Gadekar et al. [1] found that the inappropriate setting of operational parameters, recent machineries, compounding material with wrong proportion, poor testing and examination of material are the causes for the scrap within the company. Improper setting of operational parameters kept on an outsized share of the explanation for scrap and nonconformity of the merchandise. Taguchi’s technique of design of experiment for setting of optimum operational parameters is employed for minimizing scrap rates. Rao et al. [2] executed the design and optimization of extrusion process using Taguchi method and finite element analysis of temperature and extrusion load during extrusion of aluminum 6061 alloy. Taguchi L9 design matrix used for experimental run. Analysis of variance (ANOVA) technique is used to check the importance of the input variables on the output responses. The optimal process parameters are obtained using Taguchi’s approach. Kumar et al. [5] used Taguchi technique for optimization of process parameters in extrusion blown film machinery. To review the performance parameters on tensile strength orthogonal array and signal/noise ratio enforced. For higher quality characteristics bigger S/N ratio is chosen. Therefore, level with the greatest S/N ratio was elite. In these analysis four factors like melting temperature, winding speed, extrusion speed and pressure were elite for conducting experiments. By use of acceptable orthogonal array experiments were conducted. Afterward by measuring the tensile strength, Signal to Noise ratio was calculated. Exploitation MINITAB 17 computer code Main impact plots for S/N ratios were drawn and optimum parameter values were obtained. Narasimha et al. [7] targeted on to search out the basis causes for the prevalence of defects and wastes in plastic extrusion method.

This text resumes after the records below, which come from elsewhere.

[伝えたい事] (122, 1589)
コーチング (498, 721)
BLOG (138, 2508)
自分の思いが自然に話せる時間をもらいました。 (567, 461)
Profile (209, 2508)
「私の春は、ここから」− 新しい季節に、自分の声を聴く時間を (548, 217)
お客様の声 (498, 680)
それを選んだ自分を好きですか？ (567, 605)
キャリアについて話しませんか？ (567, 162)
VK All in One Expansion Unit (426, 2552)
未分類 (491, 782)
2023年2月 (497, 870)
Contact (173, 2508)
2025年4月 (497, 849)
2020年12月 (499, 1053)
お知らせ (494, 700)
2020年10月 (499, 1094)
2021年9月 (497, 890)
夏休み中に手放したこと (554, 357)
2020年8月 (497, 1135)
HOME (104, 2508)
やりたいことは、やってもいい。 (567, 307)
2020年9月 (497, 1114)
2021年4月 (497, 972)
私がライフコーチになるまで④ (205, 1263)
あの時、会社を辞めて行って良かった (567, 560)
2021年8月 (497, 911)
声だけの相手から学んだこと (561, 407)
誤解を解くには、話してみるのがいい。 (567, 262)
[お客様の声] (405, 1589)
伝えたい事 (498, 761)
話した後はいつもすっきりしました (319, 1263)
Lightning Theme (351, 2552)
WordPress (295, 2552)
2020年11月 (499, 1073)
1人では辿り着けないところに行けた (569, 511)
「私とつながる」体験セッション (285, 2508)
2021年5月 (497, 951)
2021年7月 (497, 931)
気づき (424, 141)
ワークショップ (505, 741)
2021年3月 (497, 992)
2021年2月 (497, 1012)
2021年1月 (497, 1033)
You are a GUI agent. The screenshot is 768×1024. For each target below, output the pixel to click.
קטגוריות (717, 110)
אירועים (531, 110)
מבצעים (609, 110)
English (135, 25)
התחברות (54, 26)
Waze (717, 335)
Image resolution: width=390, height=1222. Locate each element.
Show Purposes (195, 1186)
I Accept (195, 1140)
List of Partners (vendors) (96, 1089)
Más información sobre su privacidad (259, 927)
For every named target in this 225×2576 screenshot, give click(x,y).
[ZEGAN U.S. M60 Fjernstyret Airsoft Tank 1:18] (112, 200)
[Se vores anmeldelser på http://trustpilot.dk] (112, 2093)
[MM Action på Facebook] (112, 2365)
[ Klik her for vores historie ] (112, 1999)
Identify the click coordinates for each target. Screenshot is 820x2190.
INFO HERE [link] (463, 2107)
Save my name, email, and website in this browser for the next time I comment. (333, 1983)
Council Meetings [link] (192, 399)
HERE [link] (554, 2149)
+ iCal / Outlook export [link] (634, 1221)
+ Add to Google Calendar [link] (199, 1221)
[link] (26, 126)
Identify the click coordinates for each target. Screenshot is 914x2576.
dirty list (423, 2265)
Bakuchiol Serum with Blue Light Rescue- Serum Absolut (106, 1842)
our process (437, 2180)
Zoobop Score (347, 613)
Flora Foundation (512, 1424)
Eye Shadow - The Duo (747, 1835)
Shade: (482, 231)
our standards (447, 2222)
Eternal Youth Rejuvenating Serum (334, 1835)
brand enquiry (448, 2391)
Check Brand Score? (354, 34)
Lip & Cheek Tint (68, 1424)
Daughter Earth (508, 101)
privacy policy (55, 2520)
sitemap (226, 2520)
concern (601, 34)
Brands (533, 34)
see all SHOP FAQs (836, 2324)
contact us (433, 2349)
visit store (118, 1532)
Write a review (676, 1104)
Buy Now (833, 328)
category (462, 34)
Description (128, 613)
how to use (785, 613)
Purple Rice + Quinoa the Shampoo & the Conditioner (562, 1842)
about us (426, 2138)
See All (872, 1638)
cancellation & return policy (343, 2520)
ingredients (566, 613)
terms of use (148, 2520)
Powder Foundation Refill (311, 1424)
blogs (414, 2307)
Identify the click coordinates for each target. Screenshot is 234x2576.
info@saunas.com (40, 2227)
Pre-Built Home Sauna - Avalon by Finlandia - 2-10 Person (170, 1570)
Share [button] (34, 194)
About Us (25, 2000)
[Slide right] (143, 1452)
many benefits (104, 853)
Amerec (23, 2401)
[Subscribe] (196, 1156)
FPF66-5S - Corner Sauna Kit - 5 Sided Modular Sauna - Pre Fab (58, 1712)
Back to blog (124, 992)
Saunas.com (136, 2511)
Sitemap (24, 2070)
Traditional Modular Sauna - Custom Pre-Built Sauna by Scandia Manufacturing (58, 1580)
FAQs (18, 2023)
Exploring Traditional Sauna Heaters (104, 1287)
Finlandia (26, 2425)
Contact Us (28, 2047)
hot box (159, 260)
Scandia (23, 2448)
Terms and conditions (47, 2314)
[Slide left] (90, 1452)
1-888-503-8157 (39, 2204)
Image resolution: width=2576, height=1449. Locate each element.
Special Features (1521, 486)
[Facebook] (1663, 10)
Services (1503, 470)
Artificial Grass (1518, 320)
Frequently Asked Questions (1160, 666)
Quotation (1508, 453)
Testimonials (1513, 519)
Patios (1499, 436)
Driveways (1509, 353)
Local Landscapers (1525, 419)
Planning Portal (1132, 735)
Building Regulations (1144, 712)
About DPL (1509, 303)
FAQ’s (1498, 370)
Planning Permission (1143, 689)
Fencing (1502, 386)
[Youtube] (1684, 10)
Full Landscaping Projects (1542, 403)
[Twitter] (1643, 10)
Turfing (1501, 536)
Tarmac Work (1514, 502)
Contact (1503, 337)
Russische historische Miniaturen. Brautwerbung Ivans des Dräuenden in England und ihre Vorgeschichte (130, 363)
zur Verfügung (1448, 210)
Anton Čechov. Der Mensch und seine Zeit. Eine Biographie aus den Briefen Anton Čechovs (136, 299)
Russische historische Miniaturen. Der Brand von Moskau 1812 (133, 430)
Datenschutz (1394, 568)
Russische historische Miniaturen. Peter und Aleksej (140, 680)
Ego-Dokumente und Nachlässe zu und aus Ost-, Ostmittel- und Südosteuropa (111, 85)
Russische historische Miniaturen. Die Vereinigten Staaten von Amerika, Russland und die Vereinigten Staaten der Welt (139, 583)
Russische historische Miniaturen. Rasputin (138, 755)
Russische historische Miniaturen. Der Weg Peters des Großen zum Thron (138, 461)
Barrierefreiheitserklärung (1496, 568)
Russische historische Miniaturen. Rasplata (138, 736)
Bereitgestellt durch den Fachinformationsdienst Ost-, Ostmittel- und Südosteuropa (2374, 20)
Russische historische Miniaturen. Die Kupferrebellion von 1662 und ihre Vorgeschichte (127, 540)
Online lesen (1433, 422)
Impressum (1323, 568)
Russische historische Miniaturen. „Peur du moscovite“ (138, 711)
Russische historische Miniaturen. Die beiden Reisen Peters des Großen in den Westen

To spot the basis causes of those defects the cause and effect diagram was enforced. The important causes were the take off speed, temperature, vacuum pressure, screw speed and material properties as are often seen from cause and effect diagram. Exploitation Taguchi’s principle of loss function the quality loss for the present performance variation was calculated and demand for improvement was verified.

3 Problem Statement

The present analysis work is administered at Akash Drip Industries, Renapur. The categories of defects determined with frequency are as shown in Table 1. The subsequent information is employed for investigation purpose.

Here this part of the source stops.